▸ Given instruction:
From the items below, copy the text word for word, beginning with the line that contains "You are a computer-use" and continuing through the line that contains "Click the Change", both of those lines included.

▸ Input:
════

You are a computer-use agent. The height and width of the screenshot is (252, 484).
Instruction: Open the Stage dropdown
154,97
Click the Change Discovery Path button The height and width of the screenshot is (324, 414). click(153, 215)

════

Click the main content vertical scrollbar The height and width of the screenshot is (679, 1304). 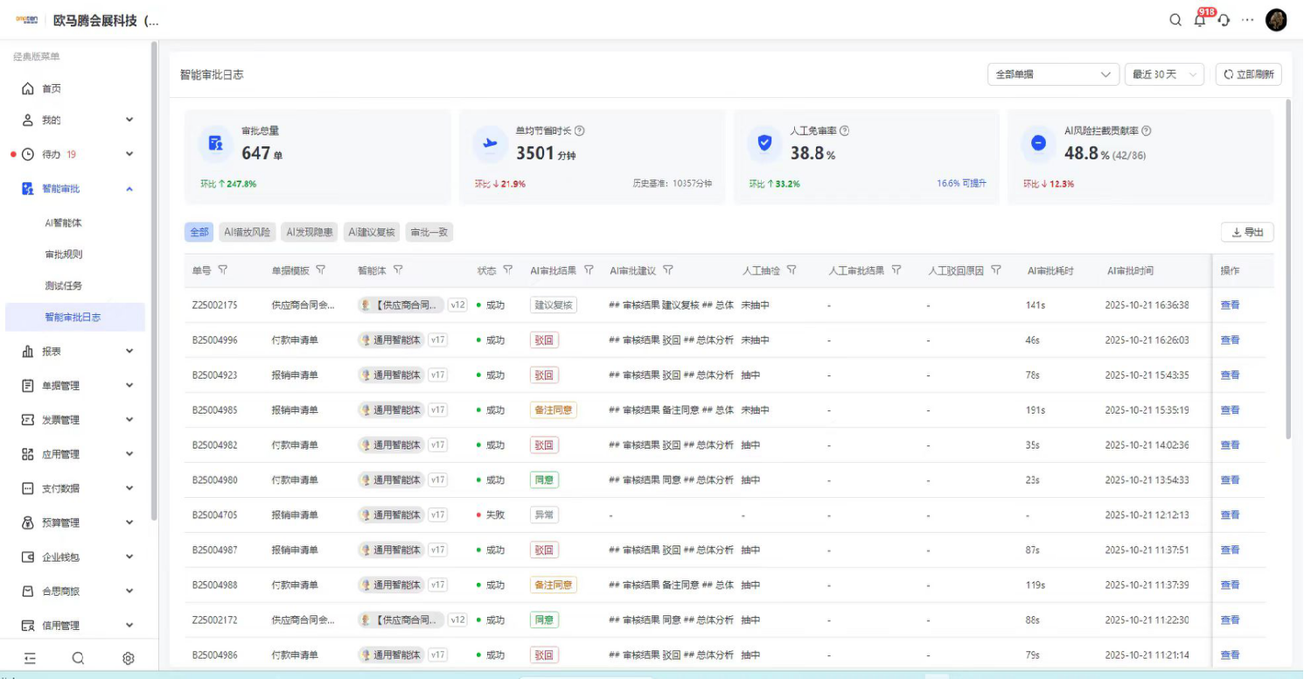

════

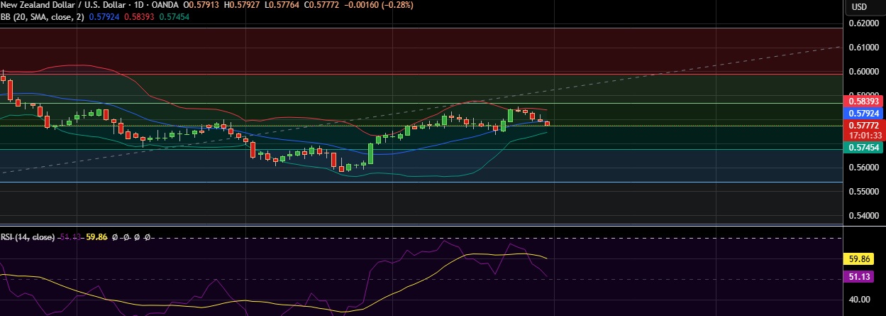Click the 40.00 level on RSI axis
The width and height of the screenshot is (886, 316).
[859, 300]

════

▸ Response:
You are a computer-use agent. The height and width of the screenshot is (252, 484).
Instruction: Open the Stage dropdown
154,97
Click the Change Discovery Path button The height and width of the screenshot is (324, 414). click(153, 215)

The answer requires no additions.